Building a PC

[quote]Petedacook wrote:
But, my understanding is that WOW is a cutting edge graphics intense game. Correct me if I am wrong. [/quote]

I didn’t mean to imply that WOW isn’t good gameplay-wise (I’ve avoided it as it’s more addicting than Evercrack I hear, though), but the graphics portion isn’t nearly as demanding as your Oblivions, your Doom 3’s, etc. If you take a look at a game card review on a tech site like anandtech, note the games they tend to use for rating new cards, those are the more graphically intense ones.

Since you are getting a geforce 8… get the fastest processor you can buy. The latest quad core from intel.

The card is a monster. You won’t be able to take full advantage of it without a beefy processor and at least 4gigs of ram.

Ram and CPU are your biggest bottlenecks.

[quote]Petedacook wrote:
LOL

I read your first paragraph and saw $2,000.00. I stopped there.

With the peripherals I had from my last build, I got RAM, case, MObord, and procesor out the door for less than $500, and I play WOW, while watching you tube, copying movies from cable, and duplicating DVD’s using DVD shrink.

Are you really thinking $2,000.00 to build a gaming system? [/quote]

$2000 is for everything(monitor, new keyboard etc).

The video card is a good chunk of my build budget. I have no intention of messing around with World of Warcraft so I am far from an expert on it, but my understanding is that it doesnt push the performance envelope very much(that is not to say anything about how enjoyable it is to play).

For a respectable system toward the high end, you need $1500 to $2000 and as another poster mentioned above, the real jaw-dropping stuff is $3000+.

I would definately recommend buying the parts from one or two places rather than all over to save on shipping.

I like the prices at newegg and will probably build my PC from them exclusively.

[quote]eengrms76 wrote:
The only advice I can give you is for gaming, nothing less than a 21" or 22" [u]WIDESCREEN[/u] LCD monitor will do. You can get them for around $300 on newegg.

The monitor is the thing you look at the most on the computer, so I always make sure when building a PC I start there.[/quote]

Getting games to run properly widescreen is a bitch.

This is a terrible idea.

Invest in dual monitors. I use two 19" LCDs. I couldn’t ask for a better setup.

Samsung make beautiful screens.

[quote]JD430 wrote:
Here is my dilemma:

I’m considering making an attempt at building my first PC. I want something pretty high-end PC for gaming, maybe as a media center and to take advantage of the cool features of windows vista.

I budgeted around $2000 to $2200 for the project(system and monitor).

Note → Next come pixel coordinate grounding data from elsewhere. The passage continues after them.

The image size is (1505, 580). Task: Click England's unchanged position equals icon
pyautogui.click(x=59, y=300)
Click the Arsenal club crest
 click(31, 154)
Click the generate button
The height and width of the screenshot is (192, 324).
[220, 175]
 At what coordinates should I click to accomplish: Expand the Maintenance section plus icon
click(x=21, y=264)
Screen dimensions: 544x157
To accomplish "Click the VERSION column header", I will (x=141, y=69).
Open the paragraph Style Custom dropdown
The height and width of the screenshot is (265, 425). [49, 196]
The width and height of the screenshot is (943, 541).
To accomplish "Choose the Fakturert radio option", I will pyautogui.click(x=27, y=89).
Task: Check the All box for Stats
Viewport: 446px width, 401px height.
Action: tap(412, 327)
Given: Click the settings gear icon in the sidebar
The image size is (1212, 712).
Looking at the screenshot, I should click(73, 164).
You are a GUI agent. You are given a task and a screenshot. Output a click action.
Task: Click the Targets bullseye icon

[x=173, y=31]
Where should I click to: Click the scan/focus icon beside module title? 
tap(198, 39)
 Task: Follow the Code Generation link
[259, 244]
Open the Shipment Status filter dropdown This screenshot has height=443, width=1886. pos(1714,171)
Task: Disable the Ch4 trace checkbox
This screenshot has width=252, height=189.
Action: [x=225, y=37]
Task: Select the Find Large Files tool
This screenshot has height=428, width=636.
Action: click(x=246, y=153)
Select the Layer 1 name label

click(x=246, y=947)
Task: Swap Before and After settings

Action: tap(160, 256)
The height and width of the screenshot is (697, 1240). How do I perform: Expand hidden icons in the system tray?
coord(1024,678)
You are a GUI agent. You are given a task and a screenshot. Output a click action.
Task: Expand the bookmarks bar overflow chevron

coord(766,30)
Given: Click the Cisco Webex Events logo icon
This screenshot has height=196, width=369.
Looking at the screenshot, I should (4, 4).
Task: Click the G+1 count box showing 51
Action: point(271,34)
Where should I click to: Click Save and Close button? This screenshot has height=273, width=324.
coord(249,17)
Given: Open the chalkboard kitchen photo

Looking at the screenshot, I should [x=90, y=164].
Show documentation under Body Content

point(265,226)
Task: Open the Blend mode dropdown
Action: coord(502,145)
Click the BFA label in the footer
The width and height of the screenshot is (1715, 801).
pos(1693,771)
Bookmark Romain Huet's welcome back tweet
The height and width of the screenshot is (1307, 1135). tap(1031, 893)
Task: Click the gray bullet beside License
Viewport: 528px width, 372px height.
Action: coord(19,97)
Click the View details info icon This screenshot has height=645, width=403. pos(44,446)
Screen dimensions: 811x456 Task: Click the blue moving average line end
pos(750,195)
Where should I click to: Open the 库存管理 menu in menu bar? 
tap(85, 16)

Alienware and Dell were way too expensive for what I wanted so I wrote them off.

However, I just found out that Gateway is making new gaming PC’s(FX530 series) and the prices look pretty good. If I replace the video card in the one I want with an envidia 8800 GTX it still comes in around $2200, without the potential hassle of doing this from the ground up.

Does anyone have any thoughts on these new Gateway PC’s? Some guys on another board said forget them, they’re a rip off but they didn’t give any solid reasons.

Any other advice on this topic would be appreciated as well.

I can post my proposed build if need be(and as long as that won’t send the nerd meter spiraling out of control here on T-Nation).[/quote]

A word on the building your own vs buying thing.

Last summer my parents gave 1000 to buy a computer for college as my graduation/birthday/going to school/next five birthdays present.

Let me tell you, I had every intention of stretching that 1000 as far as it could go.

At any rate, Dell ended up being my best bet. They run some pretty clutch sales from time to time.

At any rate, I ended up buying some parts aftermarket (RAM, my second monitor). However, for the system (even the graphics card, at the time, an nVidia 6800) I simply could not beat Dell’s price, even assembling it by myself through Newegg/Tiger Direct.

Additionally, if something breaks, I can just go after Dell rather than dealing with 8 different companies. I have a 3 year do-anything-you-want-and-we’ll-still-replace-it warranty.

Not that I like Dell, I just like getting shit on the cheap.

Consider it.

PS: the specs on your machine look pretty tight. In reality, I think you’re overpaying for horsepower you won’t use. Tune back a few items and save yourself a bundle. That’s my two cents.